AED stands for automated external defibrillator, a portable device that analyzes heart rhythm and delivers a shock if needed to restore a normal beat. What does aed stand for is one of the most common search questions for CPR learners. Quality videos demonstrate pad placement for adults and pediatric patients, voice-prompt navigation, and how to coordinate AED use with continuous compressions to minimize hands-off time during the critical first minutes of cardiac arrest response.

Do CPR videos cover infant CPR adequately?

The best ones do. Look for videos that demonstrate two-thumb encircling technique for two rescuers, two-finger technique for solo lay rescuers, gentle head-tilt-chin-lift to neutral sniffing position, and the 30:2 single-rescuer ratio. They should also cover back blows and chest thrusts for infant choking rather than abdominal thrusts, which are not used on infants. Pals certification courses include extensive infant cpr video modules suitable for clinicians.

What compression rate do CPR videos teach?

Current videos teach a compression rate of 100 to 120 per minute for adults, children, and infants. Older clips that show 100-only are outdated. Many videos overlay a metronome tone or feature a 100โ€“120 bpm song like Stayin' Alive or Baby Shark to help learners internalize the rhythm. Maintaining the upper end of this range with full chest recoil between compressions is associated with better outcomes than slower compressions without complete recoil.

How do CPR videos teach the recovery position?

Position recovery videos demonstrate how to log-roll an unconscious but breathing victim onto their side, place the upper leg at a 90-degree angle for stability, tuck the lower hand under the cheek to support the head, and keep the airway open. Good videos also show when to use a modified position for suspected spinal injury and emphasize reassessment every 2 minutes for breathing and pulse. Recovery position prevents aspiration while EMS arrives.

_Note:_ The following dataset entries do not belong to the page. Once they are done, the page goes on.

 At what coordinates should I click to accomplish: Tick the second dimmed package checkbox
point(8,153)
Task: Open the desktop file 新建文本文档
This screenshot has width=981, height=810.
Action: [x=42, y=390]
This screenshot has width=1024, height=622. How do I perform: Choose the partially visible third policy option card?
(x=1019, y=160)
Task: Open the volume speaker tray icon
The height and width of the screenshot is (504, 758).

Can videos help me prepare for ACLS or PALS certification?

Absolutely. Videos that walk through the acls algorithm step by step, freeze on rhythm strips, and require active recall before revealing the next move are particularly effective for megacode rehearsal. Pals certification candidates benefit from pediatric scenario videos covering weight-based drug dosing, shock recognition, and airway management. Pair video study with the official course manual and a study partner for verbal rehearsal of team-leader scripts and closed-loop communication phrases.

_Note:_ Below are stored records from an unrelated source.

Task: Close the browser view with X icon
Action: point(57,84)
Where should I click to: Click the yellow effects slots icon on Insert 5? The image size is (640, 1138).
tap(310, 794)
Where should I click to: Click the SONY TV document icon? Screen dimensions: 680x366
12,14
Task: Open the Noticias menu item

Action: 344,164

What is the difference between hands-only CPR and full CPR videos?

Hands-only CPR videos teach compression-only resuscitation for untrained or hesitant bystanders facing adult cardiac arrest. Full CPR videos add rescue breathing at 30:2 ratios, an advanced airway with ventilation every 6 seconds, and AED integration. Hands-only is the recommended bystander approach for most adult arrests because it is simple, removes the barrier of mouth-to-mouth, and still doubles survival when started immediately compared to no CPR at all before EMS arrival.

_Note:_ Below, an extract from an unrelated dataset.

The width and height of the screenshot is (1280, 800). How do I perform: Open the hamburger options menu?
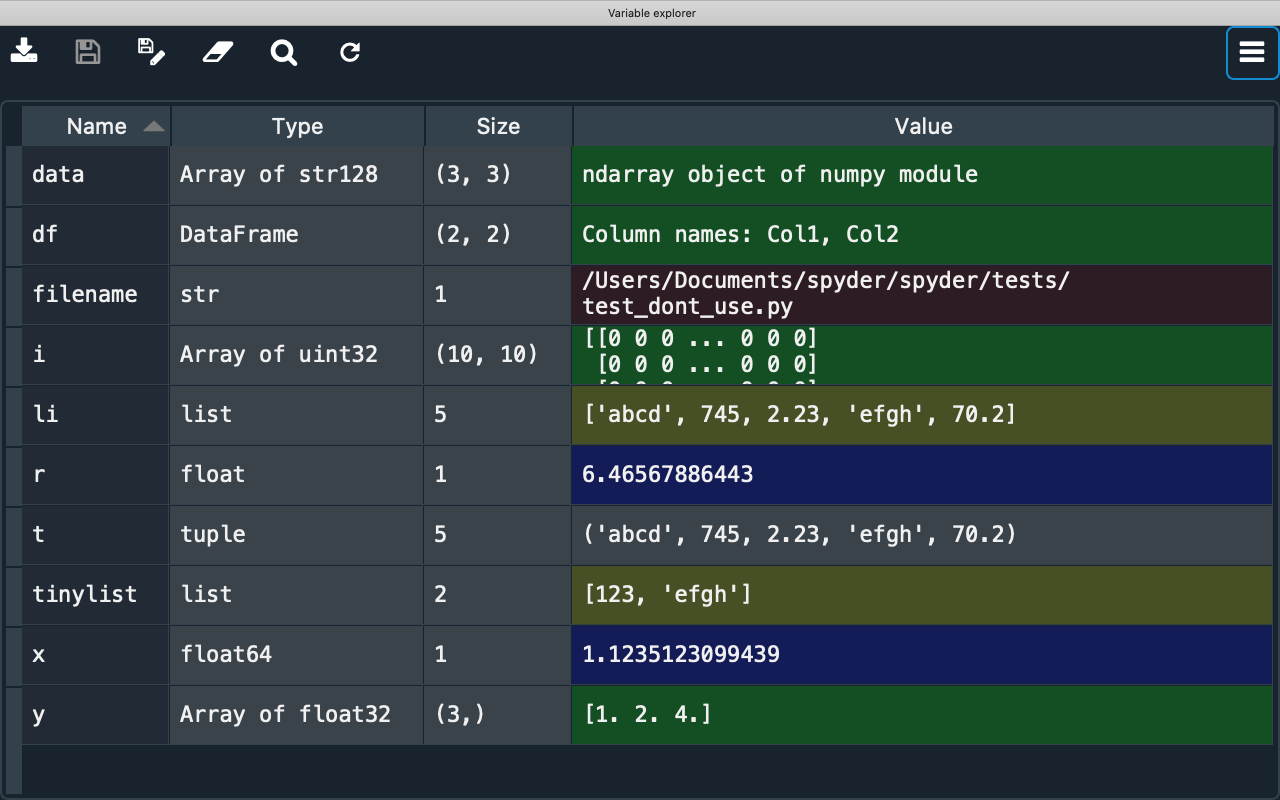[x=1252, y=52]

Why does life support training emphasize respiratory rate?

Respiratory rate matters because hyperventilation actively worsens outcomes by increasing intrathoracic pressure, reducing venous return, and lowering coronary perfusion. Current life support guidelines call for one breath every 6 seconds with an advanced airway and one breath every 2 to 3 seconds during rescue breathing for infants and children. Quality CPR videos always show a counted cadence for ventilations so learners do not over-bag the patient, which is the single most common error in clinical resuscitation.